I have an arbitrary list I revise every year of things I want to do for the year. It isn’t new years resolutions because I typically recreate it in October/November, and there are specific things, local places to visit, foods to try, versus platitudes. It isn’t exactly a bucket list because I think the term “bucket list” is stupid. I settled on calling it my “dream board” tongue-in-cheekily for lack of better terminology. To make a long story short (too late) because of the Goodreads award winners last year, I had “Read Madd Addam” on my list. Lo and behold, this was the third one in a trilogy so to make my dream come true I needed to start with “Oryx and Crake.” One down, two to go.
I have read a few Margaret Atwood novels and find her writing to be creative, captivating and thought provoking, and this novel did not disappoint. When the story begins the protagonist known as “Snowman” is scraping by in a post-apocalyptic world. He is visited by the “Crakers,” beautiful humanistic creatures, with childlike qualities, flawless skin, and a simple lifestyle. He is the other to their primitive people, a god-like creature whose omniscience is puzzling in this setting. This novel drifts from the present, with “Snowman” and the Crakers, to the past when Snowman was just Jimmy, and Crake was his childhood friend. They live in a world where science and scientific advances know no bounds. Similar to the unfortunate scientists in Jurassic Park, they “were so preoccupied with whether or not they could that they didn’t stop to think if they should.” Animals are spliced together, pigoons and rakunks, and there is no limit to the effort put into plastic surgery. It seems the humanity in the human race is being erased as everyone is focused on progress for progresses sake. And all of it leads to the destruction of the modern world, other than who we know as “the Crakers” and Snowman/Jimmy, who someone has escaped whatever has brought down the rest of the human race.

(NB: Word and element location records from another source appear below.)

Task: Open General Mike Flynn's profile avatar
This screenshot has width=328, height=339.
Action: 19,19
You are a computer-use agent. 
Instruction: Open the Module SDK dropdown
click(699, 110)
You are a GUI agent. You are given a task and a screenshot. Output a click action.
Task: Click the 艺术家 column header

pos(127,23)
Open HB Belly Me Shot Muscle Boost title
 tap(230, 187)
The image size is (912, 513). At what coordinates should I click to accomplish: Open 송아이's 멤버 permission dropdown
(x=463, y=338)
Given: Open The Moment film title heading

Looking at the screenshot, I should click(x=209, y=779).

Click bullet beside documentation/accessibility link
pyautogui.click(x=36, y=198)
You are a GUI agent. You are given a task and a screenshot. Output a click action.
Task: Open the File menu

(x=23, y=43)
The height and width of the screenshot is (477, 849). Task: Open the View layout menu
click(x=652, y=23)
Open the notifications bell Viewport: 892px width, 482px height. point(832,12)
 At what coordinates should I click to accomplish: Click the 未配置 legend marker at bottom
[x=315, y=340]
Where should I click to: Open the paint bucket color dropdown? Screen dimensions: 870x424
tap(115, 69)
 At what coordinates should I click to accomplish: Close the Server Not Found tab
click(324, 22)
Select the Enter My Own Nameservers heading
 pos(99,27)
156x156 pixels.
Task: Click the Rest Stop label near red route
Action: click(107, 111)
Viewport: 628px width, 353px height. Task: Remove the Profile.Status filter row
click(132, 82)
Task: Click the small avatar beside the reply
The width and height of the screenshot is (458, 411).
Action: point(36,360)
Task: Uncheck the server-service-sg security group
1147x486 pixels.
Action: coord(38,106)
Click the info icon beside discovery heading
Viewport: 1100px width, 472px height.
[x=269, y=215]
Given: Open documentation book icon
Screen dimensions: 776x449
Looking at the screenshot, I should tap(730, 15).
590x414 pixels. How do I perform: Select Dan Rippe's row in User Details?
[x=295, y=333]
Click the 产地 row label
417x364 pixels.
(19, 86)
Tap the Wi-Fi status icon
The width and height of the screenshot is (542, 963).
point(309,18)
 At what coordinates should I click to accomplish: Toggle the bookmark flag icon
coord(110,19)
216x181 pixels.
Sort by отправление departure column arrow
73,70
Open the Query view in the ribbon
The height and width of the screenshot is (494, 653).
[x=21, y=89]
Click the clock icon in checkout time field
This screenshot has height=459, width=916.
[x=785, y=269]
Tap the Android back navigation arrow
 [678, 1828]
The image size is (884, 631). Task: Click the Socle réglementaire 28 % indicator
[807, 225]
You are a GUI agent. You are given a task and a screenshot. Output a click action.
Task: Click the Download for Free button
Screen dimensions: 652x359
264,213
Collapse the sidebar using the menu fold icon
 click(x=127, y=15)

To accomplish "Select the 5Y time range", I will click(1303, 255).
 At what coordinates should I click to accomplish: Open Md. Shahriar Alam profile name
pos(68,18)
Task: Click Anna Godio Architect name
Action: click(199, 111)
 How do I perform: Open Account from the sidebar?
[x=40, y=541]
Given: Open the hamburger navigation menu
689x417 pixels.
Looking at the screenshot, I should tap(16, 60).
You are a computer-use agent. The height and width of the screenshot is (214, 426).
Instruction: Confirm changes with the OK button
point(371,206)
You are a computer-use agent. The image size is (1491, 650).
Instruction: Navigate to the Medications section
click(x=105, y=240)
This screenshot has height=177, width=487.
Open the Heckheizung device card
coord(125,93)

Atwood slowly and steadily builds suspense while Snowman’s narrative bounces back and forth from present to past. It is a slow reveal of facts, teasing toward a conclusion, until the reader is deep into the horrors and loneliness of the future she has created. The end of the novel creates more questions than answers, which is really what you want out of the first of a trilogy. I’m hoping to knock out the next two before the year is up, and thus cross this off the “dream board” for lack of terminology.
As a personal sidebar, I found it fitting to end my half cannonball with this book, as one of my first reads of the year was “Station Eleven,” another phenomenal dystopian novel.